▸ **Exercise requirements**: Retype every row below with no changes.

(Raw records)
━━━━━━━━━━

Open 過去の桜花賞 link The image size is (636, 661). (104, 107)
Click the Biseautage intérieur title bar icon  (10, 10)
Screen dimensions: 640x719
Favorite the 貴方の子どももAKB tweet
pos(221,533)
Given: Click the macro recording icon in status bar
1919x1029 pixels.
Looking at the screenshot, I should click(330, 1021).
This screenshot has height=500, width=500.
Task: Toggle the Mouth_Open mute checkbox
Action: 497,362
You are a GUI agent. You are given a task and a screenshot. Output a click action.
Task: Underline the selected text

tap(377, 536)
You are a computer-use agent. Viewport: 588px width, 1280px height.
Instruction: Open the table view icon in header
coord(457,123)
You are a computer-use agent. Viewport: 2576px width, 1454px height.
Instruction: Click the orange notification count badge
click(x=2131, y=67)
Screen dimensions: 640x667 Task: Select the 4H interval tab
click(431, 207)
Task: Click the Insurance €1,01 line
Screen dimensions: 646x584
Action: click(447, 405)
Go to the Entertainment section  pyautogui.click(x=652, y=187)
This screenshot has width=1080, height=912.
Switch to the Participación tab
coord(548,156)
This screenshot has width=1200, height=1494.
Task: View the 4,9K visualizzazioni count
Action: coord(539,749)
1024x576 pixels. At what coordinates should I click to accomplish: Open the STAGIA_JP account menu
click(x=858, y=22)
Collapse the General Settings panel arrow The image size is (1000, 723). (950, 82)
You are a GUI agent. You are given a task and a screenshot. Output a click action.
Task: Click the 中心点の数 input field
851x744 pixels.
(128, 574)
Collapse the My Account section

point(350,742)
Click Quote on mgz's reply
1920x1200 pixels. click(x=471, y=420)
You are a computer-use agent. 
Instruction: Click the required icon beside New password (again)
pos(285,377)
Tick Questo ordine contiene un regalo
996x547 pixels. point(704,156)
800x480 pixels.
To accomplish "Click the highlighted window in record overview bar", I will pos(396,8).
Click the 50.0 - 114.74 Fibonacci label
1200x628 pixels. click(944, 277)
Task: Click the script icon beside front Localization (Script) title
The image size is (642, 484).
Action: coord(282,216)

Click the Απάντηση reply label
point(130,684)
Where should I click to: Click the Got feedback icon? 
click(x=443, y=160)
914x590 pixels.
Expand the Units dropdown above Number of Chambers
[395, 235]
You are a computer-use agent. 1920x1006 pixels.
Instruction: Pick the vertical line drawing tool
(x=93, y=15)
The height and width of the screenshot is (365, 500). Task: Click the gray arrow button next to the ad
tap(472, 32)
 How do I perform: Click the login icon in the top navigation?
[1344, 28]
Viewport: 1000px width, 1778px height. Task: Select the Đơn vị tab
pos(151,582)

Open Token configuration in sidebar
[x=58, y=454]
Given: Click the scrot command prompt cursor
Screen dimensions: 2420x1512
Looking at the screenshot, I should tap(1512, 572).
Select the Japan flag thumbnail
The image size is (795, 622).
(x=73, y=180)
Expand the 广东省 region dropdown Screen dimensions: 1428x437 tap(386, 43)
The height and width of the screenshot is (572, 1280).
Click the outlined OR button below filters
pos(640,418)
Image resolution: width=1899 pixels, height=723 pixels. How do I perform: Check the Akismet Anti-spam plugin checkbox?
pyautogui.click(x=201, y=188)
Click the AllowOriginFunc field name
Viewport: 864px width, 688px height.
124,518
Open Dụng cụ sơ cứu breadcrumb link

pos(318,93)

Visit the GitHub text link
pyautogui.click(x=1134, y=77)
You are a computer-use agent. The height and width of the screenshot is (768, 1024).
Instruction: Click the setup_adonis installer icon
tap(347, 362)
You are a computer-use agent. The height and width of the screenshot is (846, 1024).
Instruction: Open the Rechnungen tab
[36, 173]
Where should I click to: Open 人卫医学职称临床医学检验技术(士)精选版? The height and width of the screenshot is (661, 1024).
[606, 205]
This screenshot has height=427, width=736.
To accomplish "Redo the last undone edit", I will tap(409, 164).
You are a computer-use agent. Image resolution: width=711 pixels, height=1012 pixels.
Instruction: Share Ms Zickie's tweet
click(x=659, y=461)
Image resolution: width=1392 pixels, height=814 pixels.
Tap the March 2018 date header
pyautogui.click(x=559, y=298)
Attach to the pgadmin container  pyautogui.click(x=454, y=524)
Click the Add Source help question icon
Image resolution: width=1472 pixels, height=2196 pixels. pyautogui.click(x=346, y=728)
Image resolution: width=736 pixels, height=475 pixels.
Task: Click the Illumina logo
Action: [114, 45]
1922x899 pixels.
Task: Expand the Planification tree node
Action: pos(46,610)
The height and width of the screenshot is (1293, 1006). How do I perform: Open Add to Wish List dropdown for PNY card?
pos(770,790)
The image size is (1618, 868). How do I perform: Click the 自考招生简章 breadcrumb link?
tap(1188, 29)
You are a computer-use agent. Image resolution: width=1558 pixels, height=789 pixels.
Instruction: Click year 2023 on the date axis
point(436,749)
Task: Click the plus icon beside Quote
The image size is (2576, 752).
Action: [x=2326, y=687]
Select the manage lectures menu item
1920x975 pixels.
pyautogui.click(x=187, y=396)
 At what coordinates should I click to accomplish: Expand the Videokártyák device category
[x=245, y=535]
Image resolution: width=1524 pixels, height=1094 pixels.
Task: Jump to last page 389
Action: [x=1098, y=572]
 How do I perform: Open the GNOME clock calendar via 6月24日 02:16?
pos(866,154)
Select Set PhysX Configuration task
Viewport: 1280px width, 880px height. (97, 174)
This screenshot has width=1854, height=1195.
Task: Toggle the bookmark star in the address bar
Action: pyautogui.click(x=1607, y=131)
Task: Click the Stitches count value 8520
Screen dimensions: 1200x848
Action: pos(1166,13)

━━━━━━━━━━

▸ **Task result**:
Open 過去の桜花賞 link The image size is (636, 661). (104, 107)
Click the Biseautage intérieur title bar icon  (10, 10)
Screen dimensions: 640x719
Favorite the 貴方の子どももAKB tweet
pos(221,533)
Given: Click the macro recording icon in status bar
1919x1029 pixels.
Looking at the screenshot, I should click(330, 1021).
This screenshot has height=500, width=500.
Task: Toggle the Mouth_Open mute checkbox
Action: 497,362
You are a GUI agent. You are given a task and a screenshot. Output a click action.
Task: Underline the selected text

tap(377, 536)
You are a computer-use agent. Viewport: 588px width, 1280px height.
Instruction: Open the table view icon in header
coord(457,123)
You are a computer-use agent. Viewport: 2576px width, 1454px height.
Instruction: Click the orange notification count badge
click(x=2131, y=67)
Screen dimensions: 640x667 Task: Select the 4H interval tab
click(431, 207)
Task: Click the Insurance €1,01 line
Screen dimensions: 646x584
Action: click(447, 405)
Go to the Entertainment section  pyautogui.click(x=652, y=187)
This screenshot has width=1080, height=912.
Switch to the Participación tab
coord(548,156)
This screenshot has width=1200, height=1494.
Task: View the 4,9K visualizzazioni count
Action: coord(539,749)
1024x576 pixels. At what coordinates should I click to accomplish: Open the STAGIA_JP account menu
click(x=858, y=22)
Collapse the General Settings panel arrow The image size is (1000, 723). (950, 82)
You are a GUI agent. You are given a task and a screenshot. Output a click action.
Task: Click the 中心点の数 input field
851x744 pixels.
(128, 574)
Collapse the My Account section

point(350,742)
Click Quote on mgz's reply
1920x1200 pixels. click(x=471, y=420)
You are a computer-use agent. 
Instruction: Click the required icon beside New password (again)
pos(285,377)
Tick Questo ordine contiene un regalo
996x547 pixels. point(704,156)
800x480 pixels.
To accomplish "Click the highlighted window in record overview bar", I will pos(396,8).
Click the 50.0 - 114.74 Fibonacci label
1200x628 pixels. click(944, 277)
Task: Click the script icon beside front Localization (Script) title
The image size is (642, 484).
Action: coord(282,216)

Click the Απάντηση reply label
point(130,684)
Where should I click to: Click the Got feedback icon? 
click(x=443, y=160)
914x590 pixels.
Expand the Units dropdown above Number of Chambers
[395, 235]
You are a computer-use agent. 1920x1006 pixels.
Instruction: Pick the vertical line drawing tool
(x=93, y=15)
The height and width of the screenshot is (365, 500). Task: Click the gray arrow button next to the ad
tap(472, 32)
 How do I perform: Click the login icon in the top navigation?
[1344, 28]
Viewport: 1000px width, 1778px height. Task: Select the Đơn vị tab
pos(151,582)

Open Token configuration in sidebar
[x=58, y=454]
Given: Click the scrot command prompt cursor
Screen dimensions: 2420x1512
Looking at the screenshot, I should tap(1512, 572).
Select the Japan flag thumbnail
The image size is (795, 622).
(x=73, y=180)
Expand the 广东省 region dropdown Screen dimensions: 1428x437 tap(386, 43)
The height and width of the screenshot is (572, 1280).
Click the outlined OR button below filters
pos(640,418)
Image resolution: width=1899 pixels, height=723 pixels. How do I perform: Check the Akismet Anti-spam plugin checkbox?
pyautogui.click(x=201, y=188)
Click the AllowOriginFunc field name
Viewport: 864px width, 688px height.
124,518
Open Dụng cụ sơ cứu breadcrumb link

pos(318,93)

Visit the GitHub text link
pyautogui.click(x=1134, y=77)
You are a computer-use agent. The height and width of the screenshot is (768, 1024).
Instruction: Click the setup_adonis installer icon
tap(347, 362)
You are a computer-use agent. The height and width of the screenshot is (846, 1024).
Instruction: Open the Rechnungen tab
[36, 173]
Where should I click to: Open 人卫医学职称临床医学检验技术(士)精选版? The height and width of the screenshot is (661, 1024).
[606, 205]
This screenshot has height=427, width=736.
To accomplish "Redo the last undone edit", I will tap(409, 164).
You are a computer-use agent. Image resolution: width=711 pixels, height=1012 pixels.
Instruction: Share Ms Zickie's tweet
click(x=659, y=461)
Image resolution: width=1392 pixels, height=814 pixels.
Tap the March 2018 date header
pyautogui.click(x=559, y=298)
Attach to the pgadmin container  pyautogui.click(x=454, y=524)
Click the Add Source help question icon
Image resolution: width=1472 pixels, height=2196 pixels. pyautogui.click(x=346, y=728)
Image resolution: width=736 pixels, height=475 pixels.
Task: Click the Illumina logo
Action: [114, 45]
1922x899 pixels.
Task: Expand the Planification tree node
Action: pos(46,610)
The height and width of the screenshot is (1293, 1006). How do I perform: Open Add to Wish List dropdown for PNY card?
pos(770,790)
The image size is (1618, 868). How do I perform: Click the 自考招生简章 breadcrumb link?
tap(1188, 29)
You are a computer-use agent. Image resolution: width=1558 pixels, height=789 pixels.
Instruction: Click year 2023 on the date axis
point(436,749)
Task: Click the plus icon beside Quote
The image size is (2576, 752).
Action: [x=2326, y=687]
Select the manage lectures menu item
1920x975 pixels.
pyautogui.click(x=187, y=396)
 At what coordinates should I click to accomplish: Expand the Videokártyák device category
[x=245, y=535]
Image resolution: width=1524 pixels, height=1094 pixels.
Task: Jump to last page 389
Action: [x=1098, y=572]
 How do I perform: Open the GNOME clock calendar via 6月24日 02:16?
pos(866,154)
Select Set PhysX Configuration task
Viewport: 1280px width, 880px height. (97, 174)
This screenshot has width=1854, height=1195.
Task: Toggle the bookmark star in the address bar
Action: pyautogui.click(x=1607, y=131)
Task: Click the Stitches count value 8520
Screen dimensions: 1200x848
Action: pos(1166,13)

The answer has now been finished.